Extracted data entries

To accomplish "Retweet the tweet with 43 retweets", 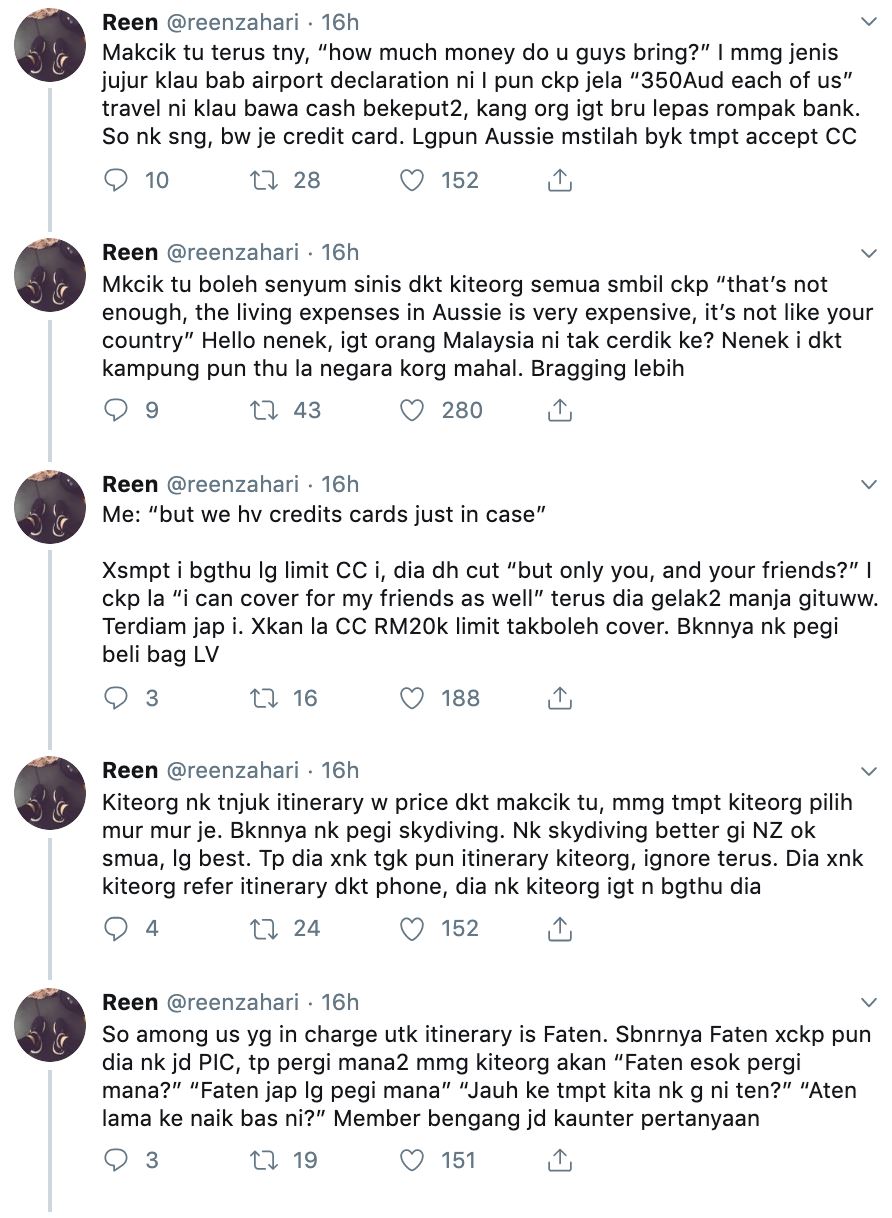I will [262, 410].
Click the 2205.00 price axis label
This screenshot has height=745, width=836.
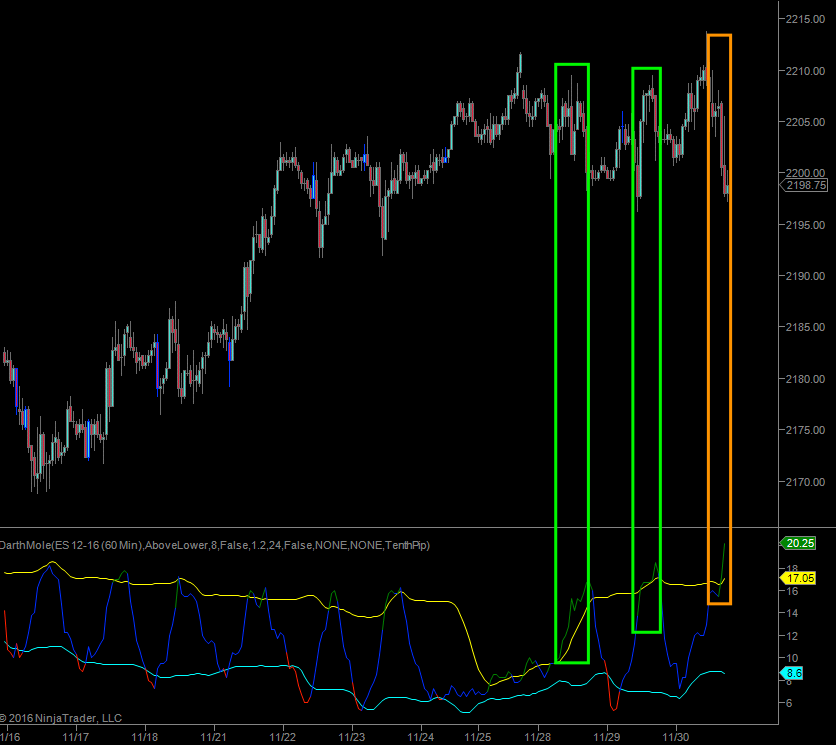806,122
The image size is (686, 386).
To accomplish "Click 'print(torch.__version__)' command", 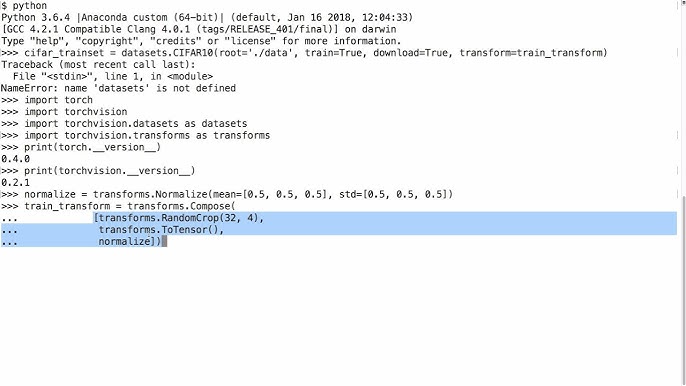I will pos(92,147).
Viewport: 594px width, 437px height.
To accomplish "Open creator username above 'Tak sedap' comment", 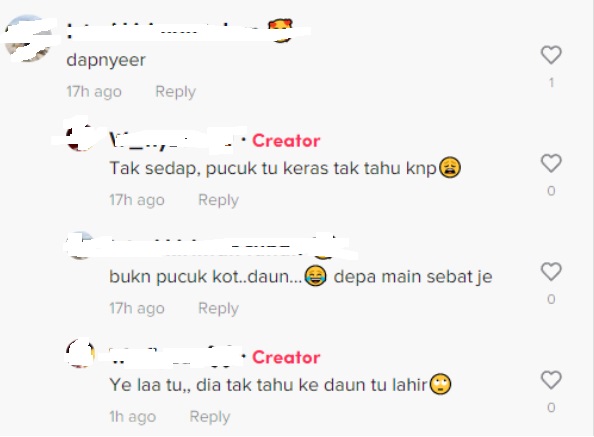I will pyautogui.click(x=174, y=140).
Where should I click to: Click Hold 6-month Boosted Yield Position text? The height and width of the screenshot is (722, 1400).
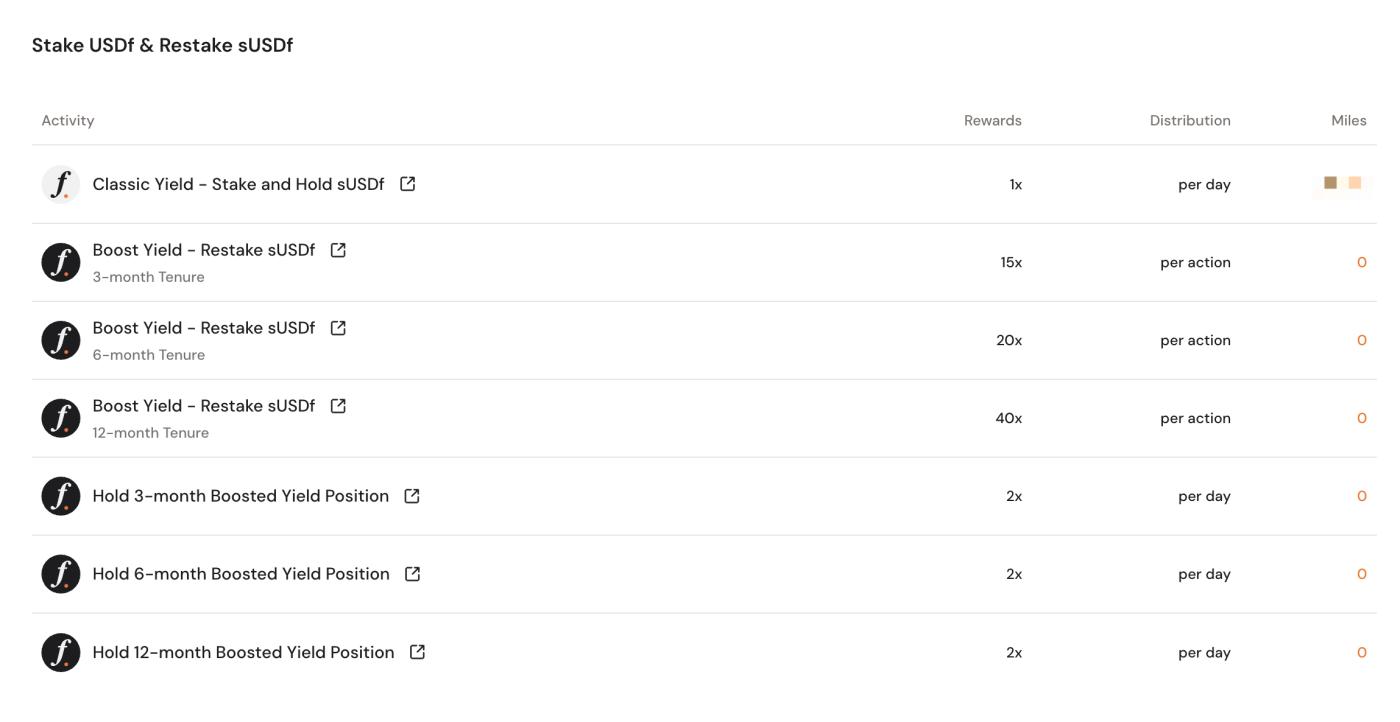(241, 574)
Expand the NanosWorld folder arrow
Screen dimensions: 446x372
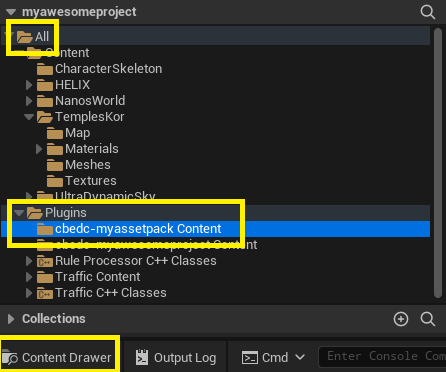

● **To do**
Reproduce exactly the part of the records above that begins at the line holding "Where should I" and ends at the final line, both included, leaving out the pictures.

● **Output for this exercise**
Where should I click to: Click Hold 6-month Boosted Yield Position text? The height and width of the screenshot is (722, 1400).
(241, 574)
Expand the NanosWorld folder arrow
Screen dimensions: 446x372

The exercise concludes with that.